CIDP is an illness that is often compared to Guillain-Barre, and is a term that you may have heard me use from time to time. I myself had never heard of it, until I started attending GBS conferences and found out that there was another disease out there like GBS. CIDP is a part of the GBS/CIDP Foundation; because we experience many of the same struggles, and I have several CIDP patients in my support group meetings.
CIDP stands for Chronic Inflammatory Demyelinating Polyneuropathy. It is very similar to GBS in that it is a rare disorder that affects the peripheral nervous system (the nerves that are not a part of the spinal cord or brain), and is likely caused by a reaction from the immune system. Many of the same things that can trigger GBS may also trigger CIDP, (a case of GBS can even lead to CIDP) but a cause cannot always be linked. Just like GBS, as the illness progresses and as the immune system attacks the nerves, it starts to damage the myelin sheathe around the nerve, causing weakness or paralysis.
The biggest difference between GBS and CIDP is the onset. GBS generally comes on suddenly and progresses very quickly. GBS patients generally reach their maximum weakness in less than 30 days (in most people actually 14 days). But in CIDP, muscle weakness slowly progresses over months. CIDP is often called the chronic form of Guillain-Barre. GBS is an acute illness, meaning that once you hit your maximum weakness (the plateau stage) you start to recover and it does not usually return (although it can), However, like its name states, in Chronic Inflammatory Demyelinating Polyneuropathy, the symptoms are chronic and continue, and do not usually improve unless ongoing treatment is provided. However, some people do stabilize. The initial symptoms of CIDP are similar to GBS; with tingling and weakness, slowly spreading throughout the body. However in contrast to GBS, most people will not go to a doctor for several weeks to months, because the weakness is so gradual.
Treatments for CIDP include glucocorticoid drugs (a steroid hormone) as well as IVIG and Plasmapheresis (treatments also used in Guillain-Barre) IVIG is a process that involves removing the plasma from your blood and replacing it with new plasma, and Plasmapheresis is a process that involves removing blood from your body and “cleaning” the plasma before putting it back into your body. With IVIG and Plasmapheresis, because of the chronic nature of CIDP, they are only effective for a few weeks and many people require regular treatments every couple months.
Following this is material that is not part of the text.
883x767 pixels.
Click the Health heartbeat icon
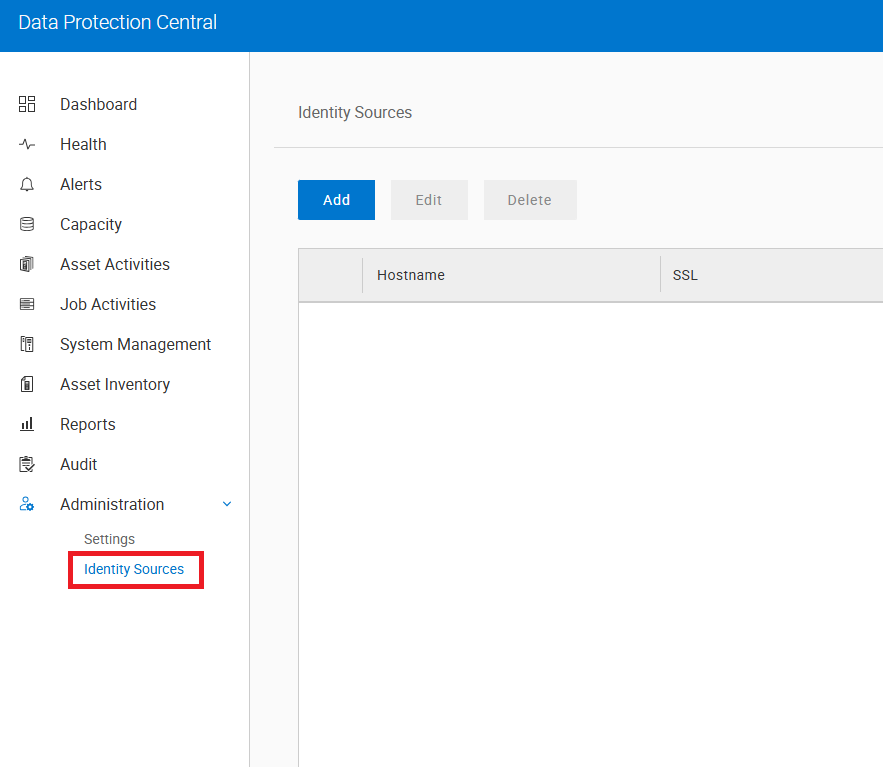[x=27, y=143]
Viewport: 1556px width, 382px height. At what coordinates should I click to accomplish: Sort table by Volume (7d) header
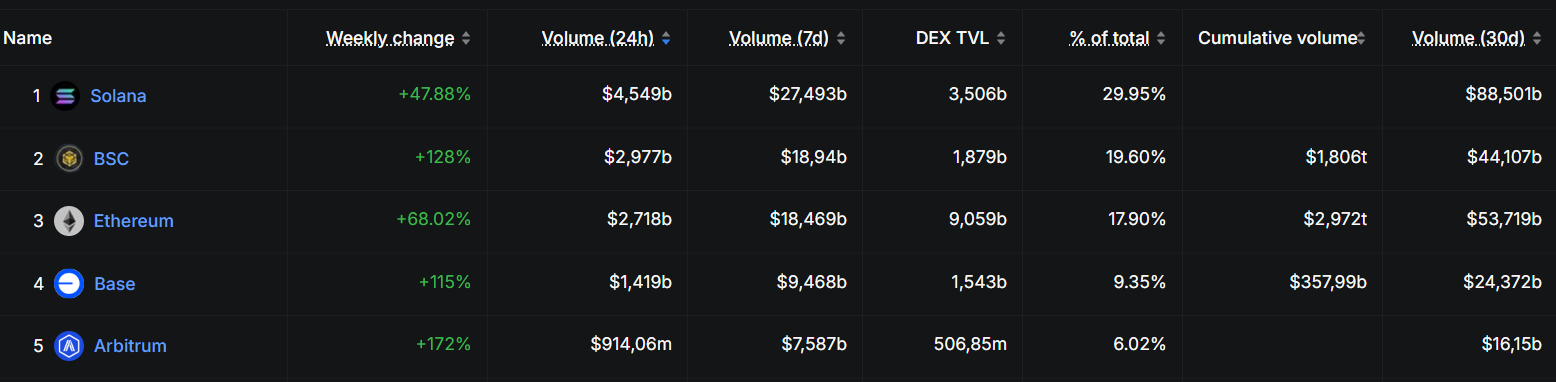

Like GBS, the severity of CIDP can range from mild to severe. Some people experience mild weakness which may not even be noticeable to others. Others experience more substantial weakness and require the use of aids (braces, canes, walkers or wheelchairs). And just likle GBS, most people have never heard of CIDP. Most doctors and nurses will never deal with a CIDP case in their entire careers. If left untreated, about 30% of CIDP will progress to wheelchair dependence, so it is extremely important to recognize the signs early on to get the proper treatment.